• [Work item]: Copy out the data line by line exactly, from its start to the line bearing "Click the 系统下Maven 安装列表 section title", inclusive.
(Records Opens)
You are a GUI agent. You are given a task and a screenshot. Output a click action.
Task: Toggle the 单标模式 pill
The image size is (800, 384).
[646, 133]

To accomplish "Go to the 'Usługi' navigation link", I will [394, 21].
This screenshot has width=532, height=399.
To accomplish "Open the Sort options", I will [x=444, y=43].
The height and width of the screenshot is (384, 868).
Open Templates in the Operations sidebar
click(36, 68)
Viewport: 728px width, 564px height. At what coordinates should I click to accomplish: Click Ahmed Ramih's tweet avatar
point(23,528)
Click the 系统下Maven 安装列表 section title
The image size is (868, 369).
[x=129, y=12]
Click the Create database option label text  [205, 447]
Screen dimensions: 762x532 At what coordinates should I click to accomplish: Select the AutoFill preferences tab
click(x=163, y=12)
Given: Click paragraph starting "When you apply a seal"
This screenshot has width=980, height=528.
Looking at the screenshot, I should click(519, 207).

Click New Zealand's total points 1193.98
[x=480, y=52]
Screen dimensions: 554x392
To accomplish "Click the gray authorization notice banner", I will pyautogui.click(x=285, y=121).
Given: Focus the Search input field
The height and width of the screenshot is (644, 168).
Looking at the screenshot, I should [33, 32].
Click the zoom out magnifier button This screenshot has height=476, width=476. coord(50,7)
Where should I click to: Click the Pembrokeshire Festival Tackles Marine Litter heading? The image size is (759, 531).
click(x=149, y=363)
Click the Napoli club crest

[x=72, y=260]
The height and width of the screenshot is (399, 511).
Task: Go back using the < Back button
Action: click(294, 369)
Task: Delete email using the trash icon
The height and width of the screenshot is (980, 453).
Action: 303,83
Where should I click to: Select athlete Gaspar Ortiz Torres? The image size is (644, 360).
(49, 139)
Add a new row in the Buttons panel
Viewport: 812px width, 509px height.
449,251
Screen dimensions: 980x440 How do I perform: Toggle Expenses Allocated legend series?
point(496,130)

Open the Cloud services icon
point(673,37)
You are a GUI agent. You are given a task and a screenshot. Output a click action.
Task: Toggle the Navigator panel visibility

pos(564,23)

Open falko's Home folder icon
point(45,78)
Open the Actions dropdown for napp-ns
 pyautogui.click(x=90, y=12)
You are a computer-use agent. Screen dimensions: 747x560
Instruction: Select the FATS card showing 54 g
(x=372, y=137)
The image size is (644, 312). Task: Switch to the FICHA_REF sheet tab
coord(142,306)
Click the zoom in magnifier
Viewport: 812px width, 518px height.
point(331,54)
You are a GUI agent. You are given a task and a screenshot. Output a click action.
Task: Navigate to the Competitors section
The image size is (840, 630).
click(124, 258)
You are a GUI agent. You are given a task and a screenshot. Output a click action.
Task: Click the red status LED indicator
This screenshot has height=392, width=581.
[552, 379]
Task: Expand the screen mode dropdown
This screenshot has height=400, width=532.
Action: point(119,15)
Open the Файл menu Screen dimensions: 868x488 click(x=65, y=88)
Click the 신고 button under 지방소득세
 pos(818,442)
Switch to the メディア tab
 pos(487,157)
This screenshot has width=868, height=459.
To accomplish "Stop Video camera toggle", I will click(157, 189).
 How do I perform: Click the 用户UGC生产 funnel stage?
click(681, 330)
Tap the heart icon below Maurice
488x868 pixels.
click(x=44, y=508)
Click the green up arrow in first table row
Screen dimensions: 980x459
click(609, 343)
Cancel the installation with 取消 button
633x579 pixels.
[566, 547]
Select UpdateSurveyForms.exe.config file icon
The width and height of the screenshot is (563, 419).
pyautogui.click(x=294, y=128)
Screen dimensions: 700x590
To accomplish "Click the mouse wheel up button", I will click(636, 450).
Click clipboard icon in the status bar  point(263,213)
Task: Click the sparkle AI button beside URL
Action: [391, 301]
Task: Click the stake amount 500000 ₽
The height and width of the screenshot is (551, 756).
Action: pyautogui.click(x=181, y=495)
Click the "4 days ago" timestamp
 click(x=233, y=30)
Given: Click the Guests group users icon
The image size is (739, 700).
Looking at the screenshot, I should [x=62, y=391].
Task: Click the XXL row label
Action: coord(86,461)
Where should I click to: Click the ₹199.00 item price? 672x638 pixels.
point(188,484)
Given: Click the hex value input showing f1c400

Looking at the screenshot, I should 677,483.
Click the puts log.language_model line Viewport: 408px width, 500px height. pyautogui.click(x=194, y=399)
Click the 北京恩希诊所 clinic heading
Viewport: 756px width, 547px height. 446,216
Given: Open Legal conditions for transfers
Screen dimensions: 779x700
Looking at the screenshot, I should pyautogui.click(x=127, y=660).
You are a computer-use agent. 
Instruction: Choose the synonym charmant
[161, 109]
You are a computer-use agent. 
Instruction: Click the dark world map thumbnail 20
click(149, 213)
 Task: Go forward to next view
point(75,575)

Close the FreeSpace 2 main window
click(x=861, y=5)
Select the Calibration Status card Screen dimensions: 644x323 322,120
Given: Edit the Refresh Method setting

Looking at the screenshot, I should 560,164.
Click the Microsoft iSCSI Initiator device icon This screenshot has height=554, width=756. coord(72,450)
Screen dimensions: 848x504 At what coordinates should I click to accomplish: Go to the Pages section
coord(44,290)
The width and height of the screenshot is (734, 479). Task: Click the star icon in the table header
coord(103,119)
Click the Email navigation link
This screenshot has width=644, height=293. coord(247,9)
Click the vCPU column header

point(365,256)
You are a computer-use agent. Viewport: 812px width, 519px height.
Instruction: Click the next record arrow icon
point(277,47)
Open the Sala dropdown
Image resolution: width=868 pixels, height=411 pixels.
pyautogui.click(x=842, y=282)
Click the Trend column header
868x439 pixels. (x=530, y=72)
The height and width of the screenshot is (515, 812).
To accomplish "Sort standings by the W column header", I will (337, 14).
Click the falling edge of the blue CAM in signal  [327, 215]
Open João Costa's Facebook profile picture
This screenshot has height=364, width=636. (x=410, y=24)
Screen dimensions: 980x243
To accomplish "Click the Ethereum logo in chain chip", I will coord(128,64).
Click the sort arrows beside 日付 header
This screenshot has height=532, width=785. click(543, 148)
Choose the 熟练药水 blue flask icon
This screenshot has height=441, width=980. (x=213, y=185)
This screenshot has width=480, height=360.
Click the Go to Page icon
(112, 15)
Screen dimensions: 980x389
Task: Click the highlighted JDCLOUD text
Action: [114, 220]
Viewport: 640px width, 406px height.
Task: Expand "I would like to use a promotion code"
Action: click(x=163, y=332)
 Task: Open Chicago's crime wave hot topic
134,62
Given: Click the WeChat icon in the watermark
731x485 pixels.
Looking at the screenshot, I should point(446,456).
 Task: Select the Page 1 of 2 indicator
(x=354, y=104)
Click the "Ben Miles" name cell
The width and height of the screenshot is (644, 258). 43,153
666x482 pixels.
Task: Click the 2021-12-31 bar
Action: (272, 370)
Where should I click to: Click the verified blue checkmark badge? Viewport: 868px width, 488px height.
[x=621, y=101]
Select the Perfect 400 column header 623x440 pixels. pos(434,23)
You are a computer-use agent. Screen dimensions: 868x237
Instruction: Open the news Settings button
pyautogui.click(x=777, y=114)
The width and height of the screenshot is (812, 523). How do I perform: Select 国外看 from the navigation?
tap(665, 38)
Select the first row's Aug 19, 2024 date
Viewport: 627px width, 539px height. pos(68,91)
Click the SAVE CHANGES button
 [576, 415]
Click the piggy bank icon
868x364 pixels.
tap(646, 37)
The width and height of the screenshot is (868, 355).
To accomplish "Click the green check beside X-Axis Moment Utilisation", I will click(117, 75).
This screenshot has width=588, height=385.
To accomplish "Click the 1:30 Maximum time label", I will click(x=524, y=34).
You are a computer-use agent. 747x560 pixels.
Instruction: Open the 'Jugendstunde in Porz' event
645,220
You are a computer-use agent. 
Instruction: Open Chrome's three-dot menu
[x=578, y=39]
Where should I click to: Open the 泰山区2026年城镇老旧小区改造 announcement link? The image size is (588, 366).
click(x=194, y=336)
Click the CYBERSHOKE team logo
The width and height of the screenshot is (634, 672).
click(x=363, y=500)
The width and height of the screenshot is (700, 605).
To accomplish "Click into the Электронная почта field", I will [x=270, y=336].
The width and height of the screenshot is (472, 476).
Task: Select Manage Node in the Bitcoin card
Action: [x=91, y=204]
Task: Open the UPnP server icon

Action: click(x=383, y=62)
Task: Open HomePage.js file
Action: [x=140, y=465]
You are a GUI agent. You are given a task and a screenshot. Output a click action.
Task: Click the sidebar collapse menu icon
(Records Closes)
• [Answer to this exercise]:
You are a GUI agent. You are given a task and a screenshot. Output a click action.
Task: Toggle the 单标模式 pill
The image size is (800, 384).
[646, 133]

To accomplish "Go to the 'Usługi' navigation link", I will [394, 21].
This screenshot has width=532, height=399.
To accomplish "Open the Sort options", I will [x=444, y=43].
The height and width of the screenshot is (384, 868).
Open Templates in the Operations sidebar
click(36, 68)
Viewport: 728px width, 564px height. At what coordinates should I click to accomplish: Click Ahmed Ramih's tweet avatar
point(23,528)
Click the 系统下Maven 安装列表 section title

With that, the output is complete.